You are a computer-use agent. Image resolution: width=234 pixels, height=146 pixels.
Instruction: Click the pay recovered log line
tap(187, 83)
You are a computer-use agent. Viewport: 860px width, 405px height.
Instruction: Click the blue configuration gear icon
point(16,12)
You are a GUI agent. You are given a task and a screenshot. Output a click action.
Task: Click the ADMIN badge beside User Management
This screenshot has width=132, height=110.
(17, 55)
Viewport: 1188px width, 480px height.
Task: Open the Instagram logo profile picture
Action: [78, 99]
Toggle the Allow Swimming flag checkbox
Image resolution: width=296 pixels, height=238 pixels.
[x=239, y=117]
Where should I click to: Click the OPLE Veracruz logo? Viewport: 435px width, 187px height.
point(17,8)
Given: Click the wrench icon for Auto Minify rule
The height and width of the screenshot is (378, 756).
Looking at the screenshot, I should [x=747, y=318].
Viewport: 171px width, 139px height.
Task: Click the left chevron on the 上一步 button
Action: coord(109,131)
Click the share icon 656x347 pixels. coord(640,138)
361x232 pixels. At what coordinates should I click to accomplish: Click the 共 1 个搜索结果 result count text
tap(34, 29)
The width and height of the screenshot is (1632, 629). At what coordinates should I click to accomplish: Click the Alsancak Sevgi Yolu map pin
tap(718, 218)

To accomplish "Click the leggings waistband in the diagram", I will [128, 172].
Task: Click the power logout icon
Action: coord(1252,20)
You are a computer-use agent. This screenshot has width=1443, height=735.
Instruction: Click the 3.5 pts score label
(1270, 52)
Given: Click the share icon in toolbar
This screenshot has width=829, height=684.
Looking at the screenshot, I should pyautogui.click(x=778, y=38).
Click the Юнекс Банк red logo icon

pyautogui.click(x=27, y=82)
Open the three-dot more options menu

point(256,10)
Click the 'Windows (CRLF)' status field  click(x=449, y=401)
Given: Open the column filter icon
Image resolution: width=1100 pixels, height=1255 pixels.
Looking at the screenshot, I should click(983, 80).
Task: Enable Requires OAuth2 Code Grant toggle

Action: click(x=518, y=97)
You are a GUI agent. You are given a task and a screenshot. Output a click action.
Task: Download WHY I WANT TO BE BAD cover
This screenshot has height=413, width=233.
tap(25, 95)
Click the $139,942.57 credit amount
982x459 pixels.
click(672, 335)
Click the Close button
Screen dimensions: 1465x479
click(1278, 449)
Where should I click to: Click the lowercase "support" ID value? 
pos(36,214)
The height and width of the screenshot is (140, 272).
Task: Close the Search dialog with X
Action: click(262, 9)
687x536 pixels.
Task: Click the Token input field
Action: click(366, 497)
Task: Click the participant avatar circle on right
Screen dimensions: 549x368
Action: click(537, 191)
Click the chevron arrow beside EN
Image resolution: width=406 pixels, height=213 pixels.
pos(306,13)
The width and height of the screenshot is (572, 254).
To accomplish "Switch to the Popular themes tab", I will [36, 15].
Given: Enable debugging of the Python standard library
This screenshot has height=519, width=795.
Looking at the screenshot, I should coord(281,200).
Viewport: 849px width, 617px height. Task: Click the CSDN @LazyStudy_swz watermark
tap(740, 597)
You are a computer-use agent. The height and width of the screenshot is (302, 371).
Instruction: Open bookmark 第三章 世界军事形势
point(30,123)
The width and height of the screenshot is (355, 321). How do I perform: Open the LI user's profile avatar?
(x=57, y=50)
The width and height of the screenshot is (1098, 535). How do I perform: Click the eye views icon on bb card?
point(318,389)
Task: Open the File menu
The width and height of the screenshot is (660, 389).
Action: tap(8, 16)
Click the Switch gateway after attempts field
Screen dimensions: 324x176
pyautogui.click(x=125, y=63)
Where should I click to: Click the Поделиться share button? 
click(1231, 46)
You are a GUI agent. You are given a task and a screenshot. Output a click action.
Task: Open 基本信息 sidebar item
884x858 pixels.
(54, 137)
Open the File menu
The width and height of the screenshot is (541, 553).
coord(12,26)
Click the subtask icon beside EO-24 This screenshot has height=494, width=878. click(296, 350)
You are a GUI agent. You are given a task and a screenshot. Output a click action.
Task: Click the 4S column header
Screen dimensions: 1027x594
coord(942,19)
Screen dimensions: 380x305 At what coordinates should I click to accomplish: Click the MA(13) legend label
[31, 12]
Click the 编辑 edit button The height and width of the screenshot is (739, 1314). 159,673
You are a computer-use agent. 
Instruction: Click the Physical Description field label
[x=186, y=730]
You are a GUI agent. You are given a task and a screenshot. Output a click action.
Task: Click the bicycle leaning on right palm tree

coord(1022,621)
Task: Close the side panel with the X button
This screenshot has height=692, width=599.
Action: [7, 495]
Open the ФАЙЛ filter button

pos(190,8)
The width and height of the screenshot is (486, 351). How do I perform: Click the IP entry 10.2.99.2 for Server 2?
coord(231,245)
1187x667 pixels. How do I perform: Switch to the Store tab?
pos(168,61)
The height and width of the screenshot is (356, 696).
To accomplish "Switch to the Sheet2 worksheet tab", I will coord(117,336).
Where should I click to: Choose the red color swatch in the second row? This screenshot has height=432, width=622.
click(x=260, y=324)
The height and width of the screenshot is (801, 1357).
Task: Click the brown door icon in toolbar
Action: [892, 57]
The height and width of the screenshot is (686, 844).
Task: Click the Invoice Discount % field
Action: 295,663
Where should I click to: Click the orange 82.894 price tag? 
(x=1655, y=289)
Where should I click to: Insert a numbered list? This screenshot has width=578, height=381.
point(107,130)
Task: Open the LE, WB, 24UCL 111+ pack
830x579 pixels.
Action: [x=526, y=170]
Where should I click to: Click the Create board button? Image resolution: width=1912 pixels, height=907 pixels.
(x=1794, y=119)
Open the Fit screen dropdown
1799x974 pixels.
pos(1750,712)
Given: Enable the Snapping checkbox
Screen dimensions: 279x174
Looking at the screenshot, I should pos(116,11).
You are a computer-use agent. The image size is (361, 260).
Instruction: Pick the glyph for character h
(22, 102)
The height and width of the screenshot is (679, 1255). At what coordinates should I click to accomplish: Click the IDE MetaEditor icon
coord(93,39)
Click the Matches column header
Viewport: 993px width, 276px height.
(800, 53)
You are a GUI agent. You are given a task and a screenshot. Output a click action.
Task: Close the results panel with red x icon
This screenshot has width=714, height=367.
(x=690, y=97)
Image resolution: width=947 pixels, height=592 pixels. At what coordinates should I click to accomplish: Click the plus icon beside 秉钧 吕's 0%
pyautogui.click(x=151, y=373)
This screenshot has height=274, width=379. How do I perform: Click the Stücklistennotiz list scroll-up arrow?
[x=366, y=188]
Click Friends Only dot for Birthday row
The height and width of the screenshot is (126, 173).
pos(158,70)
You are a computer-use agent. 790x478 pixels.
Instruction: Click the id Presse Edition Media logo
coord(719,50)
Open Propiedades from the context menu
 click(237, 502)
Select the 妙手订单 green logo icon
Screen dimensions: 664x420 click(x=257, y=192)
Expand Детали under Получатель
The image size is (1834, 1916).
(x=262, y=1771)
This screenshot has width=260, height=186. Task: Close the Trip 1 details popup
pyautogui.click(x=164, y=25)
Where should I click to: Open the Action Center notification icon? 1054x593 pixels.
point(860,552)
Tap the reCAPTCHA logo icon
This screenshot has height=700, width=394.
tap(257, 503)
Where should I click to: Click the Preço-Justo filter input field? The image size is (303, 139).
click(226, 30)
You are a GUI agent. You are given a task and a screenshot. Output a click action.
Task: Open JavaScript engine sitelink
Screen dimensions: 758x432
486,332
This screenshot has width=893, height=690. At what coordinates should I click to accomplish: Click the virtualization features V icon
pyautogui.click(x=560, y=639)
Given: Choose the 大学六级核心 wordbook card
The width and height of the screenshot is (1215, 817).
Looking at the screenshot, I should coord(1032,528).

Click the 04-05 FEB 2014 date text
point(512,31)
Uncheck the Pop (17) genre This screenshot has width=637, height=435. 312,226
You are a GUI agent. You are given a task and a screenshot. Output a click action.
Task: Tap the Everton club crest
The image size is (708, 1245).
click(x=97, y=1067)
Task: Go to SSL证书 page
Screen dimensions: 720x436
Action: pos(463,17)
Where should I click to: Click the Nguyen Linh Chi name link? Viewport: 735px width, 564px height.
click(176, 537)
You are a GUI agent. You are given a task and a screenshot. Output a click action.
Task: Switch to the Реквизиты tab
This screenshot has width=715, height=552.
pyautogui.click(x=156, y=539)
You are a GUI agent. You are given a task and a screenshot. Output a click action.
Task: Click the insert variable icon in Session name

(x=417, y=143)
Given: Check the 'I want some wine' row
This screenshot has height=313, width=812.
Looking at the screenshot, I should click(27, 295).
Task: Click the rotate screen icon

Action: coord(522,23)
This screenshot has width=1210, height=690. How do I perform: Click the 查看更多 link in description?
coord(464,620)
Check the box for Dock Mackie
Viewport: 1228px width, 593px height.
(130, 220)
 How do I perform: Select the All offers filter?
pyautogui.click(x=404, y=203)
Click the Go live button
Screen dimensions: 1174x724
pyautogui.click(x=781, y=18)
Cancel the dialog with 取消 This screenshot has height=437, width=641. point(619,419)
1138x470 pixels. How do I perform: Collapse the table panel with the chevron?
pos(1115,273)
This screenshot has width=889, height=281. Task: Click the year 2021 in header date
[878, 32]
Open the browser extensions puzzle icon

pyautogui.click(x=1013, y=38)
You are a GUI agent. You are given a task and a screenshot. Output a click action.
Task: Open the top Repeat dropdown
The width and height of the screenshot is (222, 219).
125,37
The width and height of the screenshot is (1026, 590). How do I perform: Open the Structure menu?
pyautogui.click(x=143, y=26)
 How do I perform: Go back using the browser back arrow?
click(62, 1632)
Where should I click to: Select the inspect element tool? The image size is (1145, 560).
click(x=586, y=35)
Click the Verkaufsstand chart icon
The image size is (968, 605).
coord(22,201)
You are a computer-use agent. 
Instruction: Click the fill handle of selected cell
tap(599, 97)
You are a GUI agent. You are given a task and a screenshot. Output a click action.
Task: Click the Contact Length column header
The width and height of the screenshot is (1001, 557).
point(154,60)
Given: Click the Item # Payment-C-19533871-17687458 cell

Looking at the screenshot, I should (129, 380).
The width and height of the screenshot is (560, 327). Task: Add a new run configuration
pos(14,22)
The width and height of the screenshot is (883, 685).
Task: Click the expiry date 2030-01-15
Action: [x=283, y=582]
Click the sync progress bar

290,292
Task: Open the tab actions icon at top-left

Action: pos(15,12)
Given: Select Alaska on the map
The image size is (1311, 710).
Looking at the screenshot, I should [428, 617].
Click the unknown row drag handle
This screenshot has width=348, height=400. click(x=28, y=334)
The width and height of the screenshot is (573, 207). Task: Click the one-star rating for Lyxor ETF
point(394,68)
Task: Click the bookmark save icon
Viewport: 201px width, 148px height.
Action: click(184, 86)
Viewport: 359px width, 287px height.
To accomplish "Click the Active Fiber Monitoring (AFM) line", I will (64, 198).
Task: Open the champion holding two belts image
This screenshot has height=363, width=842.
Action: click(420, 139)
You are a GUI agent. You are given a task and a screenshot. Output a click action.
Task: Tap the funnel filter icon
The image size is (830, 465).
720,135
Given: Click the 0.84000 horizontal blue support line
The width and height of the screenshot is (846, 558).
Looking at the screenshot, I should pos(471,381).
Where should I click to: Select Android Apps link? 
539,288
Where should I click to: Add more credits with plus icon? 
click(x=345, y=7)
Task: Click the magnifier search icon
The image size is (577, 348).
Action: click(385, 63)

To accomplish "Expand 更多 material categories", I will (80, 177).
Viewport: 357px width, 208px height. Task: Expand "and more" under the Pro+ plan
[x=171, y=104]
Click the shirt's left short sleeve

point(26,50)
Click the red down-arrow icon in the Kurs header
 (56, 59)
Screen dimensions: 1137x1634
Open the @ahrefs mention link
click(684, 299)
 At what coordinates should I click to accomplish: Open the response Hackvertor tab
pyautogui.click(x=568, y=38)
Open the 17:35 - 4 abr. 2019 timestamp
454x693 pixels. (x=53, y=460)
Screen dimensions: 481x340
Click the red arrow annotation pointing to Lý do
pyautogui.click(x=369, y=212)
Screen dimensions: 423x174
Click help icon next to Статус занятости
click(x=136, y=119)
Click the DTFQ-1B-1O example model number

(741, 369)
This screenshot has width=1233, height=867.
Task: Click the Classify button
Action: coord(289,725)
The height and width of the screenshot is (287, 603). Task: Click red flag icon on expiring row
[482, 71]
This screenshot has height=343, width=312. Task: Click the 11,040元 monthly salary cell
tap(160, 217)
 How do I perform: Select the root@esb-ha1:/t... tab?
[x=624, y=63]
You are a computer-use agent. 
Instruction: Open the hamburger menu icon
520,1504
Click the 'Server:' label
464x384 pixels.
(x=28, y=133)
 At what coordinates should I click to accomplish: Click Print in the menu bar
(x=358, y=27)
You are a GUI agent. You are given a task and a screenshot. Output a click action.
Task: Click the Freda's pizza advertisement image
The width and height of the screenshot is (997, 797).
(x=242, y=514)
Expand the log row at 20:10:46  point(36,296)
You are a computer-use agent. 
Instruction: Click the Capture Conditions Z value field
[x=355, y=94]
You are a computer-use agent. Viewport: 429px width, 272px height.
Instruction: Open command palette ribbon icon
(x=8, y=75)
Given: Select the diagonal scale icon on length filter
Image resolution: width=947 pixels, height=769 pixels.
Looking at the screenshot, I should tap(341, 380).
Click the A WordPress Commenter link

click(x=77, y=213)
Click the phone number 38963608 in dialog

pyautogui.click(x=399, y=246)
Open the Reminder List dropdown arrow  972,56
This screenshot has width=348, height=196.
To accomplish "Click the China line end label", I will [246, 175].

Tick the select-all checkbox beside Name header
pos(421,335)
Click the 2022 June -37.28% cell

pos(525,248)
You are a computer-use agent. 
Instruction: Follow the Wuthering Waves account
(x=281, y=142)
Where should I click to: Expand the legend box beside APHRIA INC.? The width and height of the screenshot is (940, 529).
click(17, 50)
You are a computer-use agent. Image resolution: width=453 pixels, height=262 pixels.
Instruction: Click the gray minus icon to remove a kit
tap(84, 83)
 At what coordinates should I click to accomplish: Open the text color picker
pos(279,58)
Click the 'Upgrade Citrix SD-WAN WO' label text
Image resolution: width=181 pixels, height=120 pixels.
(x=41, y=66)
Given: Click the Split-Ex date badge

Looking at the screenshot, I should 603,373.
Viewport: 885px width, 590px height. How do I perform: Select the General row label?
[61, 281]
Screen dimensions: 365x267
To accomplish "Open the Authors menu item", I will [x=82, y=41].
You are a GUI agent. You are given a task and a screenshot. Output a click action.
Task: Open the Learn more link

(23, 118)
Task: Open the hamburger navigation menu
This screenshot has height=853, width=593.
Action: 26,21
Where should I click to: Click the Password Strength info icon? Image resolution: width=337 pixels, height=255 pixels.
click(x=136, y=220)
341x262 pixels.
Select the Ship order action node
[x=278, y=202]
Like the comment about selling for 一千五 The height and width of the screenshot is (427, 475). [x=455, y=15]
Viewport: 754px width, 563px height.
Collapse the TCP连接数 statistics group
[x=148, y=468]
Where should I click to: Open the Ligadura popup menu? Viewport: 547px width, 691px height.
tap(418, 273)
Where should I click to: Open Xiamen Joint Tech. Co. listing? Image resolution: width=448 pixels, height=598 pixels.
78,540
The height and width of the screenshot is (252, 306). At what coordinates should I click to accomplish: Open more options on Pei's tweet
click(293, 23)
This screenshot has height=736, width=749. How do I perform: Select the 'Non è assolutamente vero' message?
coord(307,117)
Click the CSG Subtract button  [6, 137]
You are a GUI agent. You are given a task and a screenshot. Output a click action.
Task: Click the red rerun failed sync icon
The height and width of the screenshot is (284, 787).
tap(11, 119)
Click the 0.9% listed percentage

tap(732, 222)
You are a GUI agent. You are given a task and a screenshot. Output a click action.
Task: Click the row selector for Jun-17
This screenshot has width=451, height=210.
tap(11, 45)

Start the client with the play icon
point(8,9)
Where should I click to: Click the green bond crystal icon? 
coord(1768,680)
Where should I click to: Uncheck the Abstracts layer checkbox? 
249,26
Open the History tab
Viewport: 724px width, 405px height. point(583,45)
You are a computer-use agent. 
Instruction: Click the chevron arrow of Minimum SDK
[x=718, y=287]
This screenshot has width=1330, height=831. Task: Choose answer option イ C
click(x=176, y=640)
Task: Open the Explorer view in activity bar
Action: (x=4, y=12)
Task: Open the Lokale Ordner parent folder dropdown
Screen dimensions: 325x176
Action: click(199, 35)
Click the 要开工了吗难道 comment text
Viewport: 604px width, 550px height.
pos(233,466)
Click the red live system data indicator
==============================
→ **Task prompt**: Identify the lines of the entries containing the string "dropdown". Copy each such line.

→ **Reply**:
Open the Fit screen dropdown
Task: Open the top Repeat dropdown
Open the Reminder List dropdown arrow  972,56
Task: Open the Lokale Ordner parent folder dropdown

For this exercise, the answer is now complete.